Tuesday, August 8, 2017

He’s Guilty. Guilty! GUILTY!

So. Who deserves to lose his job? The guy who writes themanifesto, or the gaggles of employees who privately and publicly agree with it?

I haven’t read the manifesto in question – written by Google Engineer James Damore who laments the diversity culture at Google. All I know is this:
  1. Damore wrote the manifesto
  2. Many at Google agreed with it
  3. Damore is the only one (so far) who got fired.
I’m not calling for a mass lopping of heads at Google, or in any other place where agreeing with a malcontent gets one fired.

I’m just thinking here: Why draw the line at firing Damore? He’s the author, yes. But where does the culpability stop? He wrote the manifest and assigned his name to it. But surely he received feedback from others, re-wrote sections, added things, deleted things at their behest. Are they too guilty? Or not?

Hitler wrote “Mein Kampf.”

Did those who read and applied what he wrote avoid punishment? (And yes, I just Godwined this post.)

What this may bean for Google, on the face of things: A clear line drawn in the sand that sexist talk isn’t welcome.

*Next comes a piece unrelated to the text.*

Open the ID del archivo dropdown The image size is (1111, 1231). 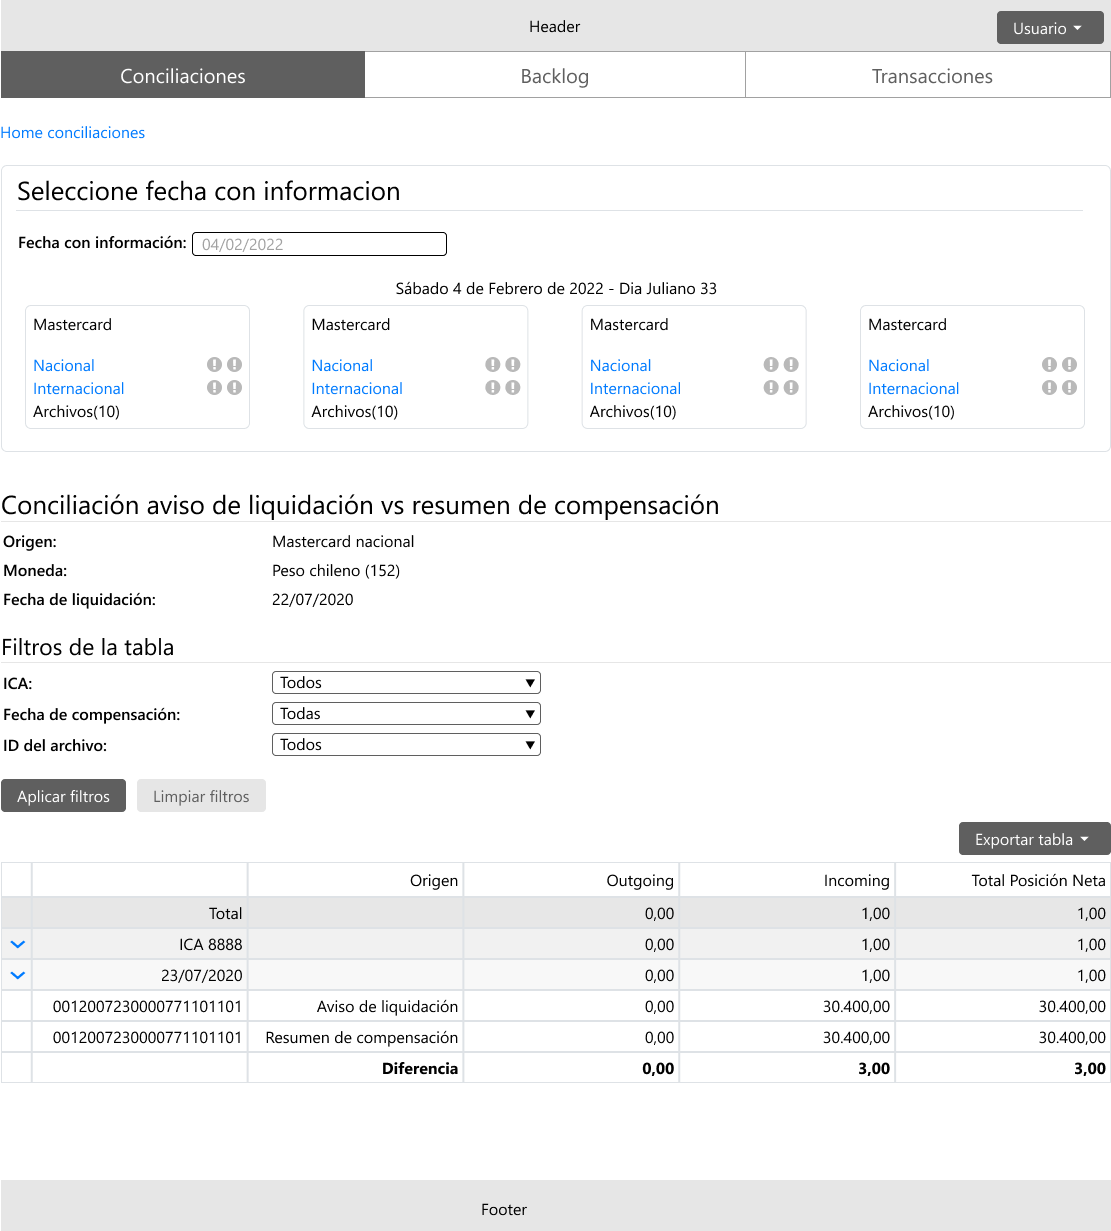coord(406,745)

What it may mean for Damore and those who agree with him: Self-fulfilling prophecy that to even speak out against such things labels one as a doubleplusgood duckspeaker, worthy of being fired.

Now, I’m not arguing free speech or First Amendment, as this does not have anything to do with government.

Companies can and do have policies that outline what constitutes a firing offense. The companies I work for certainly do, and have exercised them in the past. And none of them have gone after those who associated with the offending matter.

One guy writes. One guy gets caught. One guy gets fired. But the feelings that germinated the manifesto are still there. Fomenting. With fresh fuel added to the fire.

Google could have talked with Damore. Tried to come up with a solution short o firing. And maybe they did talk with him, and nothing constructive came of it. We’ll never know.

Perhaps it’s a measure of the times we live in that we limit ourselves to beheadings rather than mass slaughters. It’s an orthodoxy that goes for the leadership, not the masses.
I hold no sympathy for Damore’s views, just so you know. I work in a technical field where a good 50% of my co-workers are women. They’re as likable, capable, skilled and talented as the men – and many of them (as are many of the men) are smarter than I am. 

There’s probably something twistable in my praise here, but you can’t satisfy all the pickers of nits.